The debate in the intervening months concentrated on the problem of when to disclose the exposure. It was noted that of the 400 haemophilia patients in Scotland, “only 10%” had shown the presence of HTLV-III antibodies. This was mentioned in the context of other places, including England and the US, where the ratio of infectees was higher. The line was still being peddled that only a small proportion of those with antibodies would go on to develop AIDS. (How does it feel to be nothing more than a stat in a spin-document?)

The emergence of the Yorkshire Post journalist who had the story obviously spoiled the party. The SHHD negotiated with the journalist to delay publication until after the 19 December 1984 meeting where clinicians met with patients and their families. At the same time a press release was drafted. The text began by highlighting how all Scottish produced supplies were heat treated. Clearly, this was an attempt to pre-empt any reactions.

The next topic in the presentation was the matter of screening for HTLV-III. Scottish officials advocated that there ought to be established a UK-wide group on screening. Again, the Chair wanted to explore the level of knowledge of the Scottish officials and also what they passed on to Ministers.
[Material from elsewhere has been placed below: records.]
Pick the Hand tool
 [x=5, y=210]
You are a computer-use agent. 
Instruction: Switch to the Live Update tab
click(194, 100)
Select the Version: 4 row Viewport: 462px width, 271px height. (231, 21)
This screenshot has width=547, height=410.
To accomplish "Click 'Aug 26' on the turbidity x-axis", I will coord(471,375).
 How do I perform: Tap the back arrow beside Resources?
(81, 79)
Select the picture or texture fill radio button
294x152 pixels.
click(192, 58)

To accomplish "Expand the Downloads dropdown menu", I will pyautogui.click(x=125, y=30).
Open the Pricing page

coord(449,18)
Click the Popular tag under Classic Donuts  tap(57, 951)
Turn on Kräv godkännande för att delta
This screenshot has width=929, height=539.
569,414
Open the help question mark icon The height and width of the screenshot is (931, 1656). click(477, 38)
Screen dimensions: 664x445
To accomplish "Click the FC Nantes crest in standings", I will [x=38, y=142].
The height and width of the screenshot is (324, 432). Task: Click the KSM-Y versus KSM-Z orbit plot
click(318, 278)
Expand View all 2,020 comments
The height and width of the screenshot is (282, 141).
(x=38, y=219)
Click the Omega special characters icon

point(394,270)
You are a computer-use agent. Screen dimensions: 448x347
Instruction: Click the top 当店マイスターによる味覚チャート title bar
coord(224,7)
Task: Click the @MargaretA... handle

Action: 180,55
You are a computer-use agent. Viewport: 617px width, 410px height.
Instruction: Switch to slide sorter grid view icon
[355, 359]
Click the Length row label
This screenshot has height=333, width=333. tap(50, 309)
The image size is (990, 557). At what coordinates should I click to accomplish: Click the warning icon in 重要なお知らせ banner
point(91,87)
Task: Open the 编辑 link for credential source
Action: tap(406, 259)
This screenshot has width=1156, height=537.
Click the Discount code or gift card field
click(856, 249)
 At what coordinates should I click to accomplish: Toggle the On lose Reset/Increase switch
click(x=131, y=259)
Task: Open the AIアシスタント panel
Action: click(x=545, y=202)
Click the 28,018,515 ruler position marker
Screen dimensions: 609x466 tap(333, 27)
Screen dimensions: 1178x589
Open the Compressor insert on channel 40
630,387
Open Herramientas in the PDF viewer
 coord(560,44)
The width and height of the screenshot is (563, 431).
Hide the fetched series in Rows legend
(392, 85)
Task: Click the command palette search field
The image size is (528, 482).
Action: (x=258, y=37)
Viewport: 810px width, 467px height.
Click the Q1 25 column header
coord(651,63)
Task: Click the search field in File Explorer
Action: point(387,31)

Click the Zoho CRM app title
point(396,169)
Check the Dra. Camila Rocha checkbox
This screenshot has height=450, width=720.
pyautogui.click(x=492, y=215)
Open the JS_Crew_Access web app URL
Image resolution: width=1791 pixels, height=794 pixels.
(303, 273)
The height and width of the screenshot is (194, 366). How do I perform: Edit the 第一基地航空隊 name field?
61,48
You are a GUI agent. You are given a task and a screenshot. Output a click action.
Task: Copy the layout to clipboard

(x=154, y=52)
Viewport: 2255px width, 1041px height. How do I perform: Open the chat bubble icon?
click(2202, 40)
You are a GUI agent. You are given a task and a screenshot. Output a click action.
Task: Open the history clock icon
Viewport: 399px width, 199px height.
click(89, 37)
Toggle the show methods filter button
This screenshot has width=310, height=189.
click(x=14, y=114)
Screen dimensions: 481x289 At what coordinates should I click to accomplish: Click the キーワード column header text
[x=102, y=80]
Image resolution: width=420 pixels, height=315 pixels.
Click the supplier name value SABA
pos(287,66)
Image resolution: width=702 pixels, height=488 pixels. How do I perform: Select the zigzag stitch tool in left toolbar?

It was in the context of communications between officials as well as the Galbraith development on the cause of AIDS. Counsel presented that there appeared to be a high level of knowledge among Scottish officials, particularly the medical civil servants, including the specific contemporaneous source of an article in the Lancet.

Displayed documents from 1985, showed how Scottish officials seemed more than just a little reluctant to spend money and have lots of extra work to ensure screening was carried out when there had apparently only been one implicated donor out of the more than a quarter of a million donations in Scotland each year. They blamed the hysteria over AIDS for such an irrational move. They felt there was an inevitability in Scotland following what was happening in England (oh, boo-hoo) (This writer speculates over the conversation between officials and clinicians in the tea-room that, “This work where we get to run the NHS would be a great job … if it wasn’t for the patients”.). They did not like the “high rate” of 4% false positives from the tests. (This writer recalls how “only 10%” of haemophiliacs being exposed to HTLV-III was not described as “high” because it was less than in other places. Lesson: follow the science, trust the data, but filter the spin.)